■ Work item
May I have the lines from the one containing "This screenshot has height=1104, width=1822." to the end of the entries, returned exactly and with nothing else?

Dataset entries:
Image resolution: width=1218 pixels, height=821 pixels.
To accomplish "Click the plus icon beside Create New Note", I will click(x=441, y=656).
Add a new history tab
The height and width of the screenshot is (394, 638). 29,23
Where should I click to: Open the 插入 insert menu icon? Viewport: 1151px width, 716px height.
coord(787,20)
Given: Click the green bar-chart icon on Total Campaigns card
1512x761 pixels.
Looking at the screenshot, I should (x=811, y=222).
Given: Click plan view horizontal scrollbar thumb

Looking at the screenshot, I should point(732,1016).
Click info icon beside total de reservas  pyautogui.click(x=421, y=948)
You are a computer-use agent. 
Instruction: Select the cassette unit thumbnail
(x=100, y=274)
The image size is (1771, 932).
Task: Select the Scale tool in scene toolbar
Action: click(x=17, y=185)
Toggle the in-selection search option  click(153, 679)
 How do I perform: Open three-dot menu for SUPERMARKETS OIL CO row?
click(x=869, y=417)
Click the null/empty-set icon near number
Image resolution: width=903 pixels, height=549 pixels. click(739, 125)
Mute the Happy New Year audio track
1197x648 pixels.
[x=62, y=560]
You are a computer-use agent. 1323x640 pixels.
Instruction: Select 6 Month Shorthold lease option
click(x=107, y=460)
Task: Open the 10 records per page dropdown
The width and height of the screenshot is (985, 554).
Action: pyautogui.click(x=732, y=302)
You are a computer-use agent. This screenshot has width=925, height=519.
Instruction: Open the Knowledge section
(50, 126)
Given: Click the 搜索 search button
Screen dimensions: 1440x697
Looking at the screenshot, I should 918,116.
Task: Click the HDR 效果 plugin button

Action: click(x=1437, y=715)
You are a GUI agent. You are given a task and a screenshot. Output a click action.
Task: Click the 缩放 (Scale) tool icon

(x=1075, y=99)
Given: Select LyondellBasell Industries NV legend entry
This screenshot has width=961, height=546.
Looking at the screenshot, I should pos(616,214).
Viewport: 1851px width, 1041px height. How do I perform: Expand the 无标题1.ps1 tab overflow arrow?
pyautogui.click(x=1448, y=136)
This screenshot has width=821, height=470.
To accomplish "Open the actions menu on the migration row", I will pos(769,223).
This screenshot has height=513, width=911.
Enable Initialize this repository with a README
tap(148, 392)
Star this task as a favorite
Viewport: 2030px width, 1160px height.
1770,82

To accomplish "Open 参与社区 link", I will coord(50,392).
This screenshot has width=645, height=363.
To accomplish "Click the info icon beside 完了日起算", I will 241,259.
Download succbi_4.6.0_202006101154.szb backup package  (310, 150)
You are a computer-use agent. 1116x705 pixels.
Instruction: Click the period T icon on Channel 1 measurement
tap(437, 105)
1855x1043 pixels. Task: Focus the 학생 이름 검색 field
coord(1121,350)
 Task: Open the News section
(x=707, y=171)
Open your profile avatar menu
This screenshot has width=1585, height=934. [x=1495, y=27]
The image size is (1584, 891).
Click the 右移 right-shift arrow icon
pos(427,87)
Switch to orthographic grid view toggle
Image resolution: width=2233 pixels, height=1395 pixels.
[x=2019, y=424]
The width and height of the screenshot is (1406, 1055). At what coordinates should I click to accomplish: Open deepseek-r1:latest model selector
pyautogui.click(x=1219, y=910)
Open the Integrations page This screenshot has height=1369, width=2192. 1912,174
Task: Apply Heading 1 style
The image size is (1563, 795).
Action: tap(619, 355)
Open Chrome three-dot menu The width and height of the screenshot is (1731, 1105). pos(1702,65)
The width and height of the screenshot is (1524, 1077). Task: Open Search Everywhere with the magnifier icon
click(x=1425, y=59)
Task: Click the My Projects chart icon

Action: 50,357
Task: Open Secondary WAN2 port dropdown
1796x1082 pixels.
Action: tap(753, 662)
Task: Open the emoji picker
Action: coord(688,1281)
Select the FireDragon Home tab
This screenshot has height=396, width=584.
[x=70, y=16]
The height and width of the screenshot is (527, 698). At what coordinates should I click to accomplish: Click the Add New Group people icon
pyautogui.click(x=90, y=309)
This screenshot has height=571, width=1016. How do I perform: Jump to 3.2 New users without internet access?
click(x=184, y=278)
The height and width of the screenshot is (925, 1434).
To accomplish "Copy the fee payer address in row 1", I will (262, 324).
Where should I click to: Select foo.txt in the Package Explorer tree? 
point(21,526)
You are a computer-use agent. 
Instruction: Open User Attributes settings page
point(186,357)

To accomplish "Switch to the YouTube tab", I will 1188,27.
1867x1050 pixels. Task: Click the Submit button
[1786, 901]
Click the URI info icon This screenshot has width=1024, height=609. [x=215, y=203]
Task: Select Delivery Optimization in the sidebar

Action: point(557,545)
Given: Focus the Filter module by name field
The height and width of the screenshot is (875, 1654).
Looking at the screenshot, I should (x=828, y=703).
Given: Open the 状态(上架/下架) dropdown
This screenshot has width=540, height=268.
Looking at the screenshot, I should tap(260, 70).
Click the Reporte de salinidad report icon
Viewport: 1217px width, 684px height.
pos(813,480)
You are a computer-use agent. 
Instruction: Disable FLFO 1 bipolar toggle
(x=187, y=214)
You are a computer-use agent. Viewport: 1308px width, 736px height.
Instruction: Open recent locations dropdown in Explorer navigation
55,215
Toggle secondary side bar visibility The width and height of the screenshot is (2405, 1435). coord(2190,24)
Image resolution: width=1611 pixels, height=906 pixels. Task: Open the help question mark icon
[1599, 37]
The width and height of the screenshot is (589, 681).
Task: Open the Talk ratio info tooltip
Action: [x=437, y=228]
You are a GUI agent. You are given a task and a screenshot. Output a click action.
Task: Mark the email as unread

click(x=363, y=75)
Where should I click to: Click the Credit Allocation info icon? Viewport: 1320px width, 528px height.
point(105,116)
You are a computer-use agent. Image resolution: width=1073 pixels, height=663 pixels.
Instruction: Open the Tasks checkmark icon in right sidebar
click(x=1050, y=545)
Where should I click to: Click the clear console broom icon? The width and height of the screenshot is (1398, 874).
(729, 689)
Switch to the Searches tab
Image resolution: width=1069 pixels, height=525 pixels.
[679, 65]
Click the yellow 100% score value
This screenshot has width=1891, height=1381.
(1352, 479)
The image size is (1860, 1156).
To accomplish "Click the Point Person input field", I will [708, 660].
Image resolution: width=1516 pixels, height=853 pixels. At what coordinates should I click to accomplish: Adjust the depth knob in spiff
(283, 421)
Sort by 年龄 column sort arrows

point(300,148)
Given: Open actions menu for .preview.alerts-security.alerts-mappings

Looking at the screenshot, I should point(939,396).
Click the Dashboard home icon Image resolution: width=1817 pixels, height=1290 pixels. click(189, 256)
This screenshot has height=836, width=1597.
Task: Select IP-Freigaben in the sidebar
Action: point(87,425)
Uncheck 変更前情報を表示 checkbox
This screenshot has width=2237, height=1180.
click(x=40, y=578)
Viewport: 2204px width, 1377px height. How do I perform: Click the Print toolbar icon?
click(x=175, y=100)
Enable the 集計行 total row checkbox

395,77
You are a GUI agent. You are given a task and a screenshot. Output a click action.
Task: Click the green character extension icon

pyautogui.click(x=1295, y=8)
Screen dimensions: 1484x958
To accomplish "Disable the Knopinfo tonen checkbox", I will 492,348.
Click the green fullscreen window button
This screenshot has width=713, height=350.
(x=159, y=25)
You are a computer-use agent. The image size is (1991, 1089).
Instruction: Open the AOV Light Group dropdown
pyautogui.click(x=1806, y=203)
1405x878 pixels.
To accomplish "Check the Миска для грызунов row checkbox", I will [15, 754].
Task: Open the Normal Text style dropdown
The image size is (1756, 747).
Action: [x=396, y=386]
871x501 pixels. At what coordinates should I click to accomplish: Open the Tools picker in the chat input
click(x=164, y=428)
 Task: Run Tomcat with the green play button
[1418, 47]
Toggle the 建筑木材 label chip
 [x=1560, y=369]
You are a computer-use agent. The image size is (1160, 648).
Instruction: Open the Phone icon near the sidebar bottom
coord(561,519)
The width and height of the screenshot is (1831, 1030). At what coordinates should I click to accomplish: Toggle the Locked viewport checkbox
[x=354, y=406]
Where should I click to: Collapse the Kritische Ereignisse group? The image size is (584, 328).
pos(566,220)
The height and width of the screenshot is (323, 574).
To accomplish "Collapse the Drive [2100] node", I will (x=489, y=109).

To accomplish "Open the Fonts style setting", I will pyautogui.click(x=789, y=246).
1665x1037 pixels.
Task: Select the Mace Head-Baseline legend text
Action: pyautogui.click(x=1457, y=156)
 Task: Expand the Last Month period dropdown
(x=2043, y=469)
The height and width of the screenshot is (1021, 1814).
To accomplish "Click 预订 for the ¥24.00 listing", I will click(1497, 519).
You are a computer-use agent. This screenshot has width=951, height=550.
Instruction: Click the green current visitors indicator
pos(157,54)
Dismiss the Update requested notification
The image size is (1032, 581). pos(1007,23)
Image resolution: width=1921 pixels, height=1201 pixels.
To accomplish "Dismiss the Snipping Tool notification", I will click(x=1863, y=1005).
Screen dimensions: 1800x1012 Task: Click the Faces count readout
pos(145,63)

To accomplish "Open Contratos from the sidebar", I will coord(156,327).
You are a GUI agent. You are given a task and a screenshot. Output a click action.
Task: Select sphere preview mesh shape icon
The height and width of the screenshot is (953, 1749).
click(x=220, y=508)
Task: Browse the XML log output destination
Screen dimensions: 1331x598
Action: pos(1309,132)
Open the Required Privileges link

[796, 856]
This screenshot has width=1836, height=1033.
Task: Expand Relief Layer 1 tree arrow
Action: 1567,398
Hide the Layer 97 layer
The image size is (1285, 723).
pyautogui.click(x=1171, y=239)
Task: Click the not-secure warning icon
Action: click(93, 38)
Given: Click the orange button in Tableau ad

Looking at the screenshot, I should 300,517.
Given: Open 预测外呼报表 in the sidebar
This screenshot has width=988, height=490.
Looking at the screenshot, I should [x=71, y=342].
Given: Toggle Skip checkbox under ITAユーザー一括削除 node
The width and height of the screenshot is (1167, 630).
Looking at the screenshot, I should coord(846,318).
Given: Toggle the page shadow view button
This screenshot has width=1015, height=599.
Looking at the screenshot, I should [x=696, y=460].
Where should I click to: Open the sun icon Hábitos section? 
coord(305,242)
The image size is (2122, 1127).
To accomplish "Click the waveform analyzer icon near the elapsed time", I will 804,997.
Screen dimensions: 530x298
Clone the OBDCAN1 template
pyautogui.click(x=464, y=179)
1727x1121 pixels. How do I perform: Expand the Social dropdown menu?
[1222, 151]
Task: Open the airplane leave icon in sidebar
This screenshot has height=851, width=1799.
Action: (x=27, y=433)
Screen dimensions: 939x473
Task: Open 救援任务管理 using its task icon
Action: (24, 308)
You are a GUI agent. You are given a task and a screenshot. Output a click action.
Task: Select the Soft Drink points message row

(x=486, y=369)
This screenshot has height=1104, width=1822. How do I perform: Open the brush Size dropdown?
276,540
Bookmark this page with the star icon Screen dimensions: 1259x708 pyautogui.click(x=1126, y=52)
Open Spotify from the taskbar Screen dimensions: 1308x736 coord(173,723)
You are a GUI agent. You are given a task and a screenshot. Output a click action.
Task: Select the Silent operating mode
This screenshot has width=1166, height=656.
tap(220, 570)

■ Answer section
This screenshot has height=1104, width=1822. How do I perform: Open the brush Size dropdown?
276,540
Bookmark this page with the star icon Screen dimensions: 1259x708 pyautogui.click(x=1126, y=52)
Open Spotify from the taskbar Screen dimensions: 1308x736 coord(173,723)
You are a GUI agent. You are given a task and a screenshot. Output a click action.
Task: Select the Silent operating mode
This screenshot has width=1166, height=656.
tap(220, 570)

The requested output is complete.